Superar los momentos de crisis o las situaciones de vulnerabilidad precisan de apoyo genuino, y este tipo de ayuda sólo puede tenerse, construyendo historia con otros seres. Sin embargo, los jóvenes actuales van brincando de trabajo en trabajo, de ciudad en ciudad y de relación en relación, fascinados por el competitivo mundo laboral y la facilidad con que la virtualidad les dota posibilidades para cumplir un sinfín de deseos con un click y desaparecer tantas cosas que no les gustan, con otro.
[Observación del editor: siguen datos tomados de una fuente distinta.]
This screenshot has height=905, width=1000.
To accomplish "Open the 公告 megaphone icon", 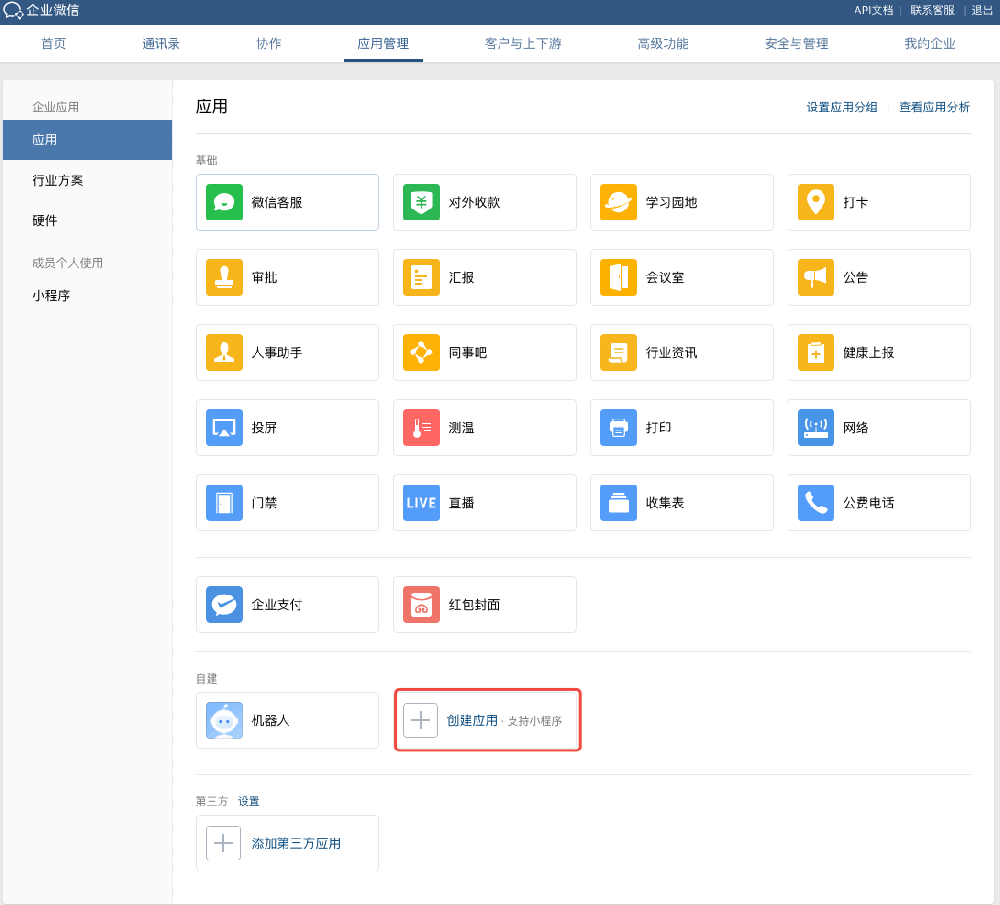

La naturaleza nos ha demostrado que la esencia de la evolución no es la competencia, sino la cooperación y que es inclusiva; nada sobra en ella, ni el más mínimo ser carece de importancia. ¿Por qué entonces nos empeñamos en creer que la exclusividad es un valor? ¿No sería mejor cambiar la antigua frase Divide y vencerás, por Suma y vencerás? La fórmula no es tan complicada.
Aquellos que aún tenemos el mundo en nuestras manos y que somos quienes evaluamos, juzgamos, clasificamos y abrimos o cerramos las puertas del mundo a los jóvenes, tenemos la responsabilidad de recordar el valor del vínculo, de la unión de talentos y de echar raíces, para ello debemos replantearnos la pregunta de dónde está la verdadera riqueza.
Los padres de familia, no deben perder oportunidad de fraternizar con sus hijos, volver a lo simple, la convivencia piel a piel, las caminatas en la naturaleza, las charlas de sobremesa y las convivencias sin gadgets. Los adultos debemos ayudarles a ver que la economía no está peleada con la unión y que quien sabe compartir su pasión, es más fuerte, más feliz y se vuelve más sabio con el paso del tiempo, que quien vive creyendo que el sentido de la vida es pelear contra el mundo.
Al final todos ganaríamos. ¿Ustedes qué opinan?